ECLI:NL:GHAMS:2022:801
Gerechtshof Amsterdam
- Hoger beroep
- Rechtspraak.nl
Vrijspraak van mishandeling op grond van noodweer na een woordenwisseling en poging tot slaan
In deze zaak heeft het gerechtshof Amsterdam op 10 maart 2022 uitspraak gedaan in hoger beroep tegen een vonnis van de politierechter in de rechtbank Noord-Holland. De verdachte was aangeklaagd voor mishandeling van de benadeelde partij, die op 3 augustus 2019 in Purmerend een woordenwisseling met de verdachte had. De verdachte gaf aan dat hij zijn telefoon niet wilde afgeven, waarna de benadeelde partij een slaande beweging naar de verdachte maakte. De verdachte reageerde hierop door de benadeelde partij een klap in het gezicht te geven. Het hof heeft de feiten en omstandigheden van de zaak zorgvuldig onderzocht, inclusief de vordering van de advocaat-generaal en de verdediging door de raadsman van de verdachte.

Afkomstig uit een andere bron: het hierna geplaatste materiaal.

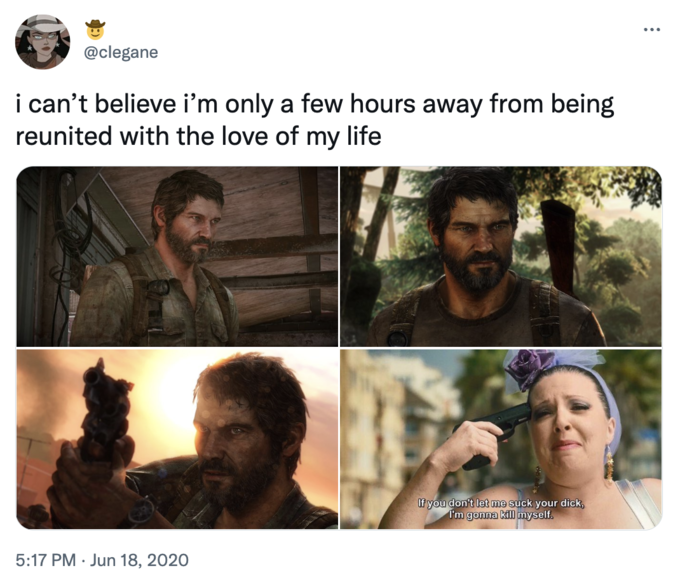Click the cartoon profile avatar picture

click(x=42, y=42)
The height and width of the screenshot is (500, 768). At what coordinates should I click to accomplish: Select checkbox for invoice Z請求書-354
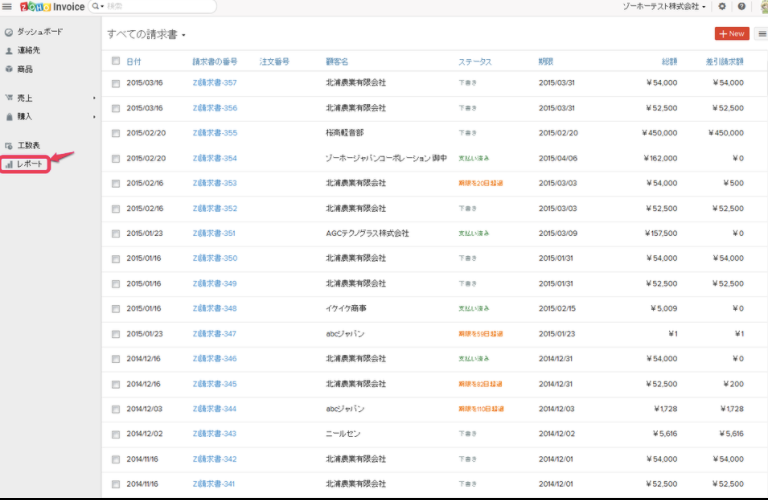[116, 158]
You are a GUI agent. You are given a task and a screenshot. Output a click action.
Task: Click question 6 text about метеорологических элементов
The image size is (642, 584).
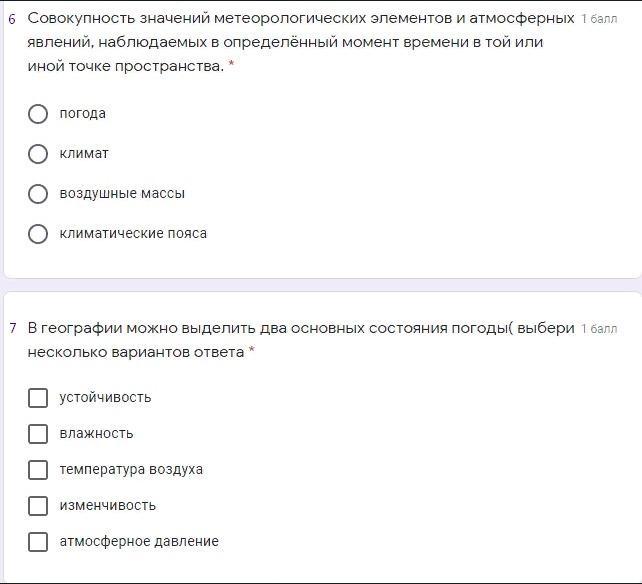point(300,42)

Het hof oordeelde dat de aanval van de benadeelde partij een ogenblikkelijke, wederrechtelijke aanranding was, waardoor de verdachte zich mocht verweren. Het hof concludeerde dat de klap die de verdachte gaf een noodzakelijke en proportionele verdedigingshandeling was, en dat de verdachte zich terecht op noodweer kon beroepen. Hierdoor was niet voldaan aan de wederrechtelijkheid van de tenlastegelegde mishandeling, wat leidde tot de vrijspraak van de verdachte.
Daarnaast werd de benadeelde partij niet-ontvankelijk verklaard in zijn vordering tot schadevergoeding, omdat de verdachte niet schuldig was bevonden aan de mishandeling. Het hof vernietigde het eerdere vonnis en sprak de verdachte vrij van de tenlastegelegde feiten, waarbij beide partijen hun eigen kosten dienden te dragen.